Herrera is here today mainly because Gonzales opposed the GOP’s border security bill earlier this year and voted with Democrats to pass the first gun control measures out of Congress in decades after a shooter in his district killed 19 children and two adults at an elementary school on May 24, 2022. The gun reform law became a watershed moment for Congress, which passed bipartisan legislation to close the “boyfriend loophole” and expand background checks — in large part because of what happened in Uvalde.

But for the people who may send Herrera to Congress, the vote was seen as caving in to Democrats on gun control, which is largely not up for debate, even after a horrific shooting.

“These politicians that came here [after the shooting] were just pushing [gun control] down their throats,” said Donna Williams, the elected clerk of Uvalde County who, as of last weekend, hadn’t decided who she would vote for Tuesday. Williams, who lives on 6 acres just outside of Uvalde, believes the shooting was a product of mental illness and not gun culture. 

More than gun rights, though, border security seems to be the biggest factor in this race. The 23rd District is huge and sparsely populated, extending from El Paso to San Antonio along the Mexico border. Voters here bring up the record number of illegal border crossings in the last year and the phenomenon of “bailouts,” when migrants who are on the run from police literally bail from a vehicle and cause dangerous high-speed chases. 

“They’ll just run and hide, and sometimes the cops find them and sometimes they don’t,” said a business owner from Hondo, a small city halfway between San Antonio and Uvalde. “Our kids can’t be outside because you never know who’s outside.”

Williams feels safest carrying a gun at all times on her property. “They’re breaking into homes, breaking down fences … other states don’t really see what we’re going through.”

Gonzales, whose campaign advertises his endorsement from the union representing U.S. Border Patrol agents, has stood by his vote against the House Republicans’ border bill, which he argued would close the door to asylum seekers.
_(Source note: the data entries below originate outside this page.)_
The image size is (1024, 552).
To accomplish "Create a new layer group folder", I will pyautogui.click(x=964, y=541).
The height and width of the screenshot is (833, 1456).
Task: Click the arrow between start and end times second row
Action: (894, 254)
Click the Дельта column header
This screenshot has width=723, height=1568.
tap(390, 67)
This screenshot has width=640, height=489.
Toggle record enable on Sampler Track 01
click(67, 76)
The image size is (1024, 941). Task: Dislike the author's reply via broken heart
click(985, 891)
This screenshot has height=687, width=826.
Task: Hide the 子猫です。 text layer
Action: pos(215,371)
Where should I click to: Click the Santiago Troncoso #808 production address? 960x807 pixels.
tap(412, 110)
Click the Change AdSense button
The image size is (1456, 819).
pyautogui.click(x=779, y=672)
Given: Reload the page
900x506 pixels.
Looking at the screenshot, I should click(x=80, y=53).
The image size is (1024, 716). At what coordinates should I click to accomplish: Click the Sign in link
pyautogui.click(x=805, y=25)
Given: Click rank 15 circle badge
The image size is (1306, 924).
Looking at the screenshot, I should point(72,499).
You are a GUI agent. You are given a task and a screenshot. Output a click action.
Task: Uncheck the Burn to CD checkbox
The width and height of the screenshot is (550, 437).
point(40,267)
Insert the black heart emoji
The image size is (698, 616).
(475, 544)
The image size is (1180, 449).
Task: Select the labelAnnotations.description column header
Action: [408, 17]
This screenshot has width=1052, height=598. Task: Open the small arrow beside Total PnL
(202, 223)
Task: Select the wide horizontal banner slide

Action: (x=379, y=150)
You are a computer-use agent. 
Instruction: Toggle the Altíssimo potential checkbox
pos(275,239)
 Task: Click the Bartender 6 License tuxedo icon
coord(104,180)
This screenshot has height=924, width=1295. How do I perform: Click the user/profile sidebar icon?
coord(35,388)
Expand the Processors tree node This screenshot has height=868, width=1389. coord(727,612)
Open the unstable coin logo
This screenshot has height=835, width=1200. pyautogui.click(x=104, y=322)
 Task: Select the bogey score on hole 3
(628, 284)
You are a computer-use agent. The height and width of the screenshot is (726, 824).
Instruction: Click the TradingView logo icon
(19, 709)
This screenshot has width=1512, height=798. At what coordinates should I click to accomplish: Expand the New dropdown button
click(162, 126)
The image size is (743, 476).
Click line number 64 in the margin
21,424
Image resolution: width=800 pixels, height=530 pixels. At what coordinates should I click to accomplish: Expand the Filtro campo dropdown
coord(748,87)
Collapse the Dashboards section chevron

Gonzales called the bill — spearheaded by another Texan, hard-liner Chip Roy — “un-Christian” and “anti-immigrant” in its approach to securing the border with Mexico.

Herrera, meanwhile, is a Second Amendment absolutist and is clear about where he stands on tactics to secure the border and pare back immigration. He says he’ll “block any spending bills that do not include finishing the wall, returning to the ‘Remain in Mexico’ policy, and ending the phony asylum claim racket.”

At left, Brandon Herrera speaks with a supporter at San Antonio's Thirsty Horse Saloon. At right, Rep. Matt Gaetz of Florida (far right) mingles before the event at the bar.
At left, Brandon Herrera speaks with a supporter at San Antonio's Thirsty Horse Saloon. At right, Rep. Matt Gaetz of Florida (far right) mingles before the event at the bar. Liz Skalka/HuffPost

The few people I talked to at Herrera’s event before getting kicked out were generally familiar with the concept of a YouTuber but not Herrera’s content specifically.

Ben Taylor, a 71-year-old retiree, described it as “edgy” and “not always in the best taste” — and it’s easy to see how someone who is 71 wouldn’t necessarily be into a video of Herrera doing a parody of an Eminem song with other “guntubers” because he got kicked off Instagram or shooting an AR-50, which, to most of us, is just a very big gun.

Taylor was nonetheless disappointed with Gonzales and concerned about border security and the strain that an influx of new people will have on natural resources, especially the water supply. “I think it says something that someone my age is going to vote for Brandon over Tony,” he said.

Meanwhile, a 37-year-old voter named Preston, who didn’t want to share his last name, said he likes that Herrera, a Gen Zer, “isn’t fossilized.”

Herrera, ready after two minutes to boot-scoot himself away from our conversation, said it should tell the GOP establishment something that it’s been unable to blunt his momentum. 

“It’s not moving the needle the way they want it to, and people are sick of it,” he said, his yellow drink sweating in the midday Texas heat. “Money doesn’t have as much power in politics in the social media age as they would like.”